-- THE PROBLEM --
A line below contains "Warning: Unmarked Spoilers", and a later one contains "Winry (31, 1562)". Repeat both, with every line between them, exactly.

SOURCE DATA: Begin

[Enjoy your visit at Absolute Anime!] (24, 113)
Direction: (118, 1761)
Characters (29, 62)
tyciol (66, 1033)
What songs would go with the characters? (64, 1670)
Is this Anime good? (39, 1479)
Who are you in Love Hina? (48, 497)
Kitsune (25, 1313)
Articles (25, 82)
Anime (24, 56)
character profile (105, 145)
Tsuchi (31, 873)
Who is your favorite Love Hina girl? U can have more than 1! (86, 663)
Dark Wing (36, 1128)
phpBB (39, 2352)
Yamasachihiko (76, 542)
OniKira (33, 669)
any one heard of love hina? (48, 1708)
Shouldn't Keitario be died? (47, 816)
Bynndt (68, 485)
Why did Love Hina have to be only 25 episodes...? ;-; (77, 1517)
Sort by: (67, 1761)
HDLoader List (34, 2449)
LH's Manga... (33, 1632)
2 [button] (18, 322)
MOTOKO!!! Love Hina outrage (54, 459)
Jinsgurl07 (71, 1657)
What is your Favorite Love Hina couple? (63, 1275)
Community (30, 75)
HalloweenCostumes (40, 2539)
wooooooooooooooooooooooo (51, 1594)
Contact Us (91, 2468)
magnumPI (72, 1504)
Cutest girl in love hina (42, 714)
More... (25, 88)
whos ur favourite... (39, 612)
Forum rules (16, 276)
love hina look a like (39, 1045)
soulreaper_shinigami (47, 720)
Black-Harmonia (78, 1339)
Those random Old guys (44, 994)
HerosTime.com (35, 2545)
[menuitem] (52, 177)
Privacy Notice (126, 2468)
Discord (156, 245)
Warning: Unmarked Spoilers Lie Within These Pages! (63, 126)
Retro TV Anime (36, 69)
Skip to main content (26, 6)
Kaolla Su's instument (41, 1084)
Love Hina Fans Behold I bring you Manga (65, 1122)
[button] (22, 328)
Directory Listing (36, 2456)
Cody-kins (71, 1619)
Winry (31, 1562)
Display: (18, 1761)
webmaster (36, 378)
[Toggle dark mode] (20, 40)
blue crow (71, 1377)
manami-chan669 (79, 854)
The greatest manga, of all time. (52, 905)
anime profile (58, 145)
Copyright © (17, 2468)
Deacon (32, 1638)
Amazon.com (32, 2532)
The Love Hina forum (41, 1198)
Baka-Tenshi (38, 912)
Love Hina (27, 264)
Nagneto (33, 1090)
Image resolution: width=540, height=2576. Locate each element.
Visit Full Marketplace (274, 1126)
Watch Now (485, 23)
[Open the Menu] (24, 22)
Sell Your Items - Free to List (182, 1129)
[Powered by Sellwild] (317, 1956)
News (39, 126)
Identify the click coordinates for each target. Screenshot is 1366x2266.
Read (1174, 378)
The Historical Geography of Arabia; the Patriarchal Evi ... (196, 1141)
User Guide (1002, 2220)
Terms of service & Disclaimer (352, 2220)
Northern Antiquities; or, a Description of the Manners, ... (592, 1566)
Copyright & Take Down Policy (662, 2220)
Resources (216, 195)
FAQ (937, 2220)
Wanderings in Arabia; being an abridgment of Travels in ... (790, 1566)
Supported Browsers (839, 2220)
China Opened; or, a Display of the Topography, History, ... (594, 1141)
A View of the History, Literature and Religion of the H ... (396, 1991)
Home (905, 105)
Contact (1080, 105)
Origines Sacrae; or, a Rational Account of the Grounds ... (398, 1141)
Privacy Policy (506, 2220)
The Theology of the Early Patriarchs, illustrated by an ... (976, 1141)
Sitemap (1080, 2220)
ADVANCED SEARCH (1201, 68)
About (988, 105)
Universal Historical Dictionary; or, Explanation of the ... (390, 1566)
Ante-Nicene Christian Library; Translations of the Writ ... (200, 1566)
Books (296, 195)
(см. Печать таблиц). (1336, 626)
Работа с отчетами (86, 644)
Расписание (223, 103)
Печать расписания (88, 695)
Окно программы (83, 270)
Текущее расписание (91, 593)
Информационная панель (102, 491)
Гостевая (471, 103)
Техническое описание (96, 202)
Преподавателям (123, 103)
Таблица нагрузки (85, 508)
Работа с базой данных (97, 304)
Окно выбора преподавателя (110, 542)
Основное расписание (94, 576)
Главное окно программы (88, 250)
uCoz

SOURCE DATA: End

-- SOLUTION TO THIS EXERCISE --
Warning: Unmarked Spoilers Lie Within These Pages! (63, 126)
Retro TV Anime (36, 69)
Skip to main content (26, 6)
Kaolla Su's instument (41, 1084)
Love Hina Fans Behold I bring you Manga (65, 1122)
[button] (22, 328)
Directory Listing (36, 2456)
Cody-kins (71, 1619)
Winry (31, 1562)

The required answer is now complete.